Ogni anno l’iniziativa individua dieci destinazioni italiane attraverso una Giuria d’Onore composta da esperti del settore. Quelle selezionate per il 2027 saranno premiate alla Bit di Milano ed entreranno nell’Atlante Luminoso di Visit Italy.
La candidatura di Spilinga non punta dunque soltanto sui suoi elementi più conosciuti, a partire dalla ‘nduja, ma cerca di presentare un modello nel quale turismo, produzioni locali, patrimonio culturale e gastronomico, attività economiche e politiche sociali possano diventare parti dello stesso percorso di sviluppo.
«La candidatura a Luminous Destinations – spiega il sindaco Enzo Marasco – rappresenta per Spilinga l’occasione per raccontare fuori dai nostri confini un percorso che stiamo cercando di costruire mettendo al centro il paese e la sua comunità».
L’obiettivo, sottolinea il primo cittadino, è evitare che il turismo resti un settore isolato dalla vita quotidiana del borgo: «Stiamo lavorando affinché non sia un'attività separata dalla vita del paese, ma uno strumento capace di valorizzare ciò che abbiamo, creare nuove relazioni e generare opportunità per le attività e per i cittadini».

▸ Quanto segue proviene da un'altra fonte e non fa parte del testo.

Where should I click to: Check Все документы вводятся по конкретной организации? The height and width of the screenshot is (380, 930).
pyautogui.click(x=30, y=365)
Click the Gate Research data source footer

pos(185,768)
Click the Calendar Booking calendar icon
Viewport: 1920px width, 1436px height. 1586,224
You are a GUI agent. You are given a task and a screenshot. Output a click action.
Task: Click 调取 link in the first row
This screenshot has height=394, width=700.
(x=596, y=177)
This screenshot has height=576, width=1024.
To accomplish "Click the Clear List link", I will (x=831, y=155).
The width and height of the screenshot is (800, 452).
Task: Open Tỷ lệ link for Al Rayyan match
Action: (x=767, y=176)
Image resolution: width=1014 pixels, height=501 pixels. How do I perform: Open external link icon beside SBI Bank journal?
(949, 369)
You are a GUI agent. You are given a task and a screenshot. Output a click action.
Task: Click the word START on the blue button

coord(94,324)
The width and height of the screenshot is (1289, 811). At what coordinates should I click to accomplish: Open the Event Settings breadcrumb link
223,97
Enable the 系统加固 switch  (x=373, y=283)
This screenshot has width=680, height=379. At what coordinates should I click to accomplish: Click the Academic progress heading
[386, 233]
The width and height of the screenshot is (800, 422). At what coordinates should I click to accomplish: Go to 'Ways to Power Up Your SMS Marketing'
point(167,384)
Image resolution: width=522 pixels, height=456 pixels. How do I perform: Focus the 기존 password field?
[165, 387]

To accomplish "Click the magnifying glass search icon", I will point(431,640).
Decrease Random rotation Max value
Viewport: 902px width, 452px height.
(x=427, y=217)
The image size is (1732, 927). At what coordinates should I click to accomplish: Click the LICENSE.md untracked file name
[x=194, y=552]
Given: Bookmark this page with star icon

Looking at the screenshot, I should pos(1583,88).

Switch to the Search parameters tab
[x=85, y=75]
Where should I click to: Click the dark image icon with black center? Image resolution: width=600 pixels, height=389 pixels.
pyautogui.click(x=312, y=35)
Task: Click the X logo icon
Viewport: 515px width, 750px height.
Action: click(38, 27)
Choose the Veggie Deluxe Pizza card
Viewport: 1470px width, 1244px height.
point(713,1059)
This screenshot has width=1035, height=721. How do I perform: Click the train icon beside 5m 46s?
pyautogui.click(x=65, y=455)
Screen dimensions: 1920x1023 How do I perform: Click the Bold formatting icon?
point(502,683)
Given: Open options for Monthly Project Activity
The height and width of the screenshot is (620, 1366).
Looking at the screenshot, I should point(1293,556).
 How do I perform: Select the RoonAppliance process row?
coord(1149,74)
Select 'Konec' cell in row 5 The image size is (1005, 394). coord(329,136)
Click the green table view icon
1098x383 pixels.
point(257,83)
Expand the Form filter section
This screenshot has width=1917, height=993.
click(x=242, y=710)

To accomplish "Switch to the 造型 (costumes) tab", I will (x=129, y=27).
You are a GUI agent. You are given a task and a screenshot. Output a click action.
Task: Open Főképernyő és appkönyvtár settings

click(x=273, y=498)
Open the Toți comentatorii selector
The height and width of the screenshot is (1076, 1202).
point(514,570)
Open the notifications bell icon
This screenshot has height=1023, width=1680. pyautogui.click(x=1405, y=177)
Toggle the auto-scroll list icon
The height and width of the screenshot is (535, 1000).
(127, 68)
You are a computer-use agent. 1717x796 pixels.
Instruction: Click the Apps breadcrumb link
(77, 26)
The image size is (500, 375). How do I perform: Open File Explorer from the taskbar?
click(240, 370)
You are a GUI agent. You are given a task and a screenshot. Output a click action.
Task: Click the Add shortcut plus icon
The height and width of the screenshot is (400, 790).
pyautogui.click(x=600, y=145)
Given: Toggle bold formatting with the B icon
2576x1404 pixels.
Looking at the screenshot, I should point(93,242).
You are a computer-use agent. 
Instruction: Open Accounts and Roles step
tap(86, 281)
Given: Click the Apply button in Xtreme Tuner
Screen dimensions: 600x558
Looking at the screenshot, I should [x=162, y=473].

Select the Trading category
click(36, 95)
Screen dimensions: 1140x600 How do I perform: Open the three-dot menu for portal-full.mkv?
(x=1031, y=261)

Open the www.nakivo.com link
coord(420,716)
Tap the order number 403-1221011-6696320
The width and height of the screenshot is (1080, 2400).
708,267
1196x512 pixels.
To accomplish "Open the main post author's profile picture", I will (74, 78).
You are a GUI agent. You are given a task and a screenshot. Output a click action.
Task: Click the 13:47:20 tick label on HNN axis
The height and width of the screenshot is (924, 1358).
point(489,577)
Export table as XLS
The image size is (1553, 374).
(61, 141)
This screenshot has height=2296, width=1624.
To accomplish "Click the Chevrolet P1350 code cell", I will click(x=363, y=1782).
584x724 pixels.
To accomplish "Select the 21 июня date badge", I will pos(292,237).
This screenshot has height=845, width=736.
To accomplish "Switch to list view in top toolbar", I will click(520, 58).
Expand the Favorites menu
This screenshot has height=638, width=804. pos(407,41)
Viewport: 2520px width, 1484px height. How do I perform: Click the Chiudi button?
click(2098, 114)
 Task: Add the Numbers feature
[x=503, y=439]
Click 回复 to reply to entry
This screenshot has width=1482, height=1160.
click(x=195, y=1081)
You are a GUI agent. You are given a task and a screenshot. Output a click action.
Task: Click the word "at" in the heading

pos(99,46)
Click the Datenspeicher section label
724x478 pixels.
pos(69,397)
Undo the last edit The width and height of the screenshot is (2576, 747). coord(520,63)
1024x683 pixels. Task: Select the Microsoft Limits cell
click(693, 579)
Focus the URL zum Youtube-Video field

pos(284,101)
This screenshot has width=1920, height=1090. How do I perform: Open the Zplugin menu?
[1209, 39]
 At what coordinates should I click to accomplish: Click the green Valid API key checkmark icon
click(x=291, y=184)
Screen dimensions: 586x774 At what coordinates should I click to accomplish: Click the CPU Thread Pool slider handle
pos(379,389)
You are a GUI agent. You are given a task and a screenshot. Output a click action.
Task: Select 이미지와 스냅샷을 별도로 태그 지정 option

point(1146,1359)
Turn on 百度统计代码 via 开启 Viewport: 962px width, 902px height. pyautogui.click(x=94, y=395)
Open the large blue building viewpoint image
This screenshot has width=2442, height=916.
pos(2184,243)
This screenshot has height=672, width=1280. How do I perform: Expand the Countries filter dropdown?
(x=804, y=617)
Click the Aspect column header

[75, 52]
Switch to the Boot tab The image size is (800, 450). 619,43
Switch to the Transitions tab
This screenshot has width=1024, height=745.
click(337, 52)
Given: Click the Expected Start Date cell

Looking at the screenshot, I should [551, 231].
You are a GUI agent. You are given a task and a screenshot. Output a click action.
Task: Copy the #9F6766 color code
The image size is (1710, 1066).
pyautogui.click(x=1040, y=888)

Dal turismo delle radici alle esperienze gastronomiche
Tra le esperienze inserite nella candidatura c’è quella realizzata nel 2026 con l’arrivo a Spilinga di giovani italo-americani provenienti da diversi Stati degli Usa. Per dieci giorni gli ospiti hanno vissuto nel borgo entrando in contatto con residenti e produttori, partecipando ai laboratori di cucina e conoscendo le tradizioni e il territorio.
Un percorso che si intreccia con le attività dell’Accademia Internazionale di Cucina Mediterranea e con gli itinerari enogastronomici dedicati al Monte Poro, attraverso i quali il Comune punta a inserire Spilinga nei circuiti del turismo esperienziale.
«Spilinga ha una forte identità – aggiunge Marasco –, ma il nostro obiettivo è stato quello di trasformare questa identità in esperienze concrete. La gastronomia, il Monte Poro, il centro storico, gli eventi, il turismo delle radici e le relazioni internazionali sono oggi parti di un unico percorso».
Una strategia sulla quale insiste anche il vicesindaco Franco Barbalace: «Stiamo cercando di costruire un sistema nel quale ogni elemento può dialogare con gli altri. La ‘nduja e la cucina con il turismo, il turismo con il centro storico, il centro storico con le attività locali, il territorio rurale con le esperienze, le relazioni internazionali con il turismo delle radici».
Il Monte Poro parte integrante della candidatura
Nella proposta presentata a Visit Italy assume un peso particolare anche il rapporto con il Monte Poro, dalle produzioni agricole e zootecniche fino al paesaggio e alle esperienze gastronomiche. L’idea è quella di fare della visita a Spilinga una porta d’accesso a un territorio più vasto, collegando il borgo alle aziende e alle realtà rurali che ne costituiscono una parte essenziale dell’identità.